しかし、クラッカーと呼ぶにふさわしいネットワーク犯罪者が、新聞などマスメディアにおいてハッカーと表記されてしまうことが現在の状況であり、またこのような試みを行う者自身がハッカーではない点、さらにそれらの人々が自分の主観のみにおいてハッカー像を語る場合が多いため、再定義に成功しているとは言えず、逆に「ホワイトハッカー」なる造語が(クラッカーとは言えないハッカーを指すものとして)生まれるまでに至っている。
※なお日本で「ハッカー」という表記が誤った意味で定着したきっかけは、1985年にNHKがNewsWeekの"The Night of the Hackers"という記事をモチーフに作った特集「侵入者の夜」であり、制作がhackerという英語をどう日本語訳していいのかわからなかったので、番組では「ハッカー」とそのまま使い、タイトルでは「侵入者」と訳したのである。
中国においては日本からの意味と英語の音声を訳したもの「黒客」という漢字が一般的に使われている。
クラッキングの元祖は、1970年代にアメリカの公衆電話回線網の内部保守システムに介入する方法を発見した「キャプテン・クランチ」ことジョン・T・ドレーパーであると言われているが、正確にはコンピュータへのクラッキングではなく、フリーキングと呼ばれるものである(この手法は、「特定の周波数により公衆電話の課金信号をごまかす」というものであり、彼は「シリアルのおまけの笛がその周波数の音を出すことを突き止め、電話をただで掛ける方法を編み出した」人物である)。
しかし、回線網の所有者である電話会社に無断で電話通話料を払わずに公衆電話回線を利用することは、セキュリティの意識が低い所有者自身にも問題があるとはいえ、このようなクラッキング行為自体は不法であるとの解釈もある。
なお、前述の「キャプテン・クランチ」は逮捕され収監された。
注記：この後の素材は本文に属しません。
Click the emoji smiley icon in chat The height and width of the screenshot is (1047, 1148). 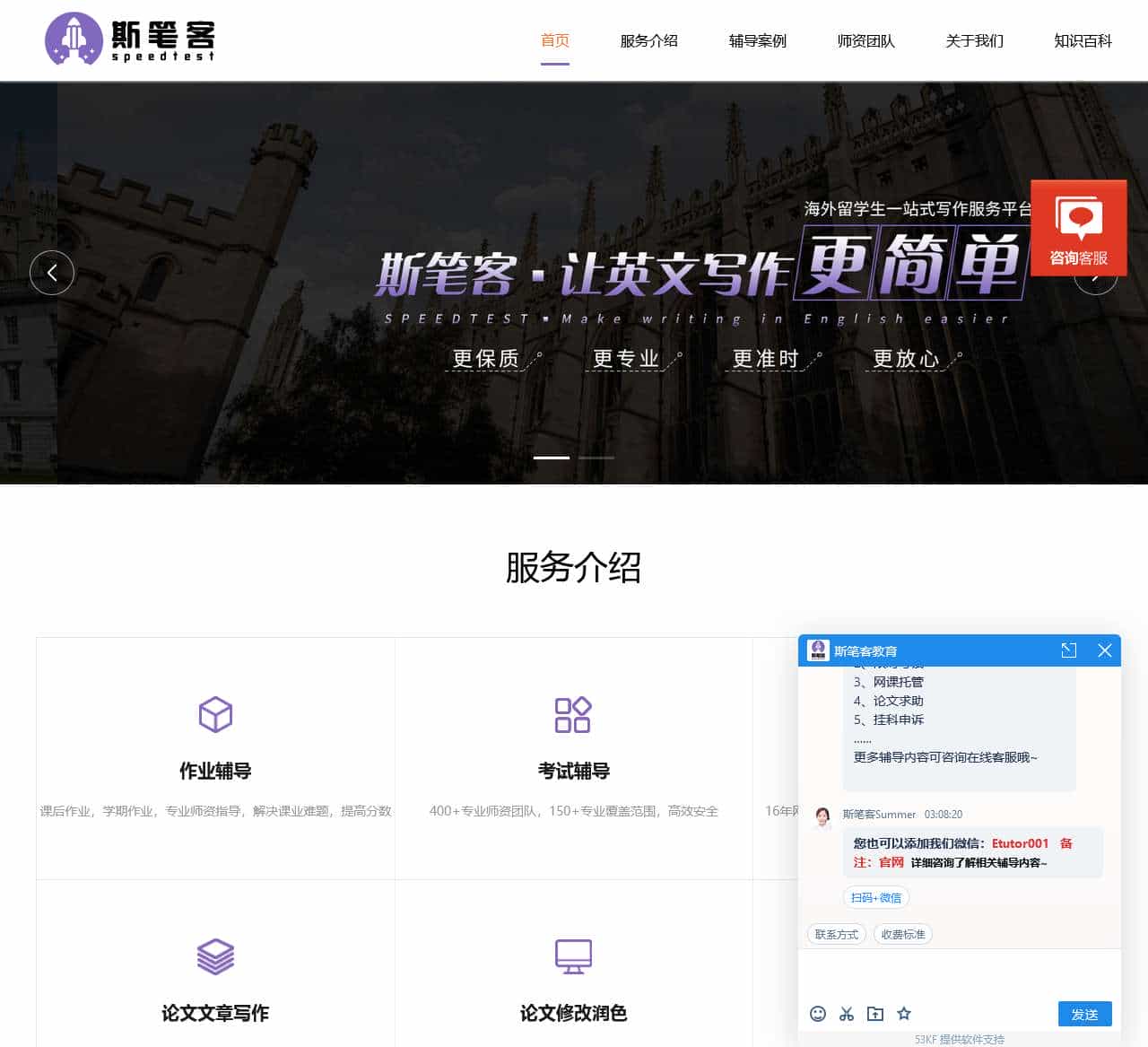coord(818,1014)

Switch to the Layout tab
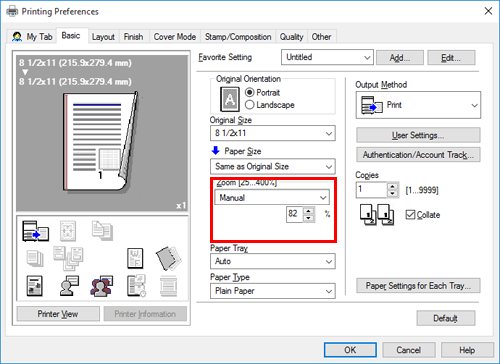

が、ワルの吹き溜まりのイメージが根強いアメリカの刑務所において彼の身を守った処世術もまた電話回線クラッキングの手法であった。これは麻薬密売人が多く収監されていた刑務所であった事から、当局から追跡されにくい連絡手段である「公衆電話を利用したタダ掛けの仕組み」が密売人達にとっては魔法のような手法だった為、いつしか刑務所内では「キャプテン・クランチの電話回線クラッキング学校」と呼ばれた講座が密やかに開かれていたという。しかも本格的なセミナーで文字が読めるか怪しい囚人もいたが、わかりやすい図解を用いて教授したり、知識をマスターした生徒には卒業制度まで用意されていた。こういった事により囚人達の間では一目も二目も置かれ、この講座を看守などに密告しようとした囚人は闇に消えたとも言われている。まさに芸は身を助けるとはこの事だろうか。
また、この電話クラッキングには若き日のスティーブ・ウォズニアック(スティーブ・ジョブズの相方)も手を染めているが、それでやったことは「ローマ教皇に国務長官を騙っていたずら電話をする」という意味不明のもの。
彼らが作り上げた電話タダ掛けシステム「Blue box」は当時のフリーク達に広まったが、これが裏社会の人物である麻薬密売人達に「電話先が特定されにくい」等の部分が注目されており、もはやイタズラの道具の範疇を越えてしまっていた。時に銃を突きつけられた中での商談もあったという。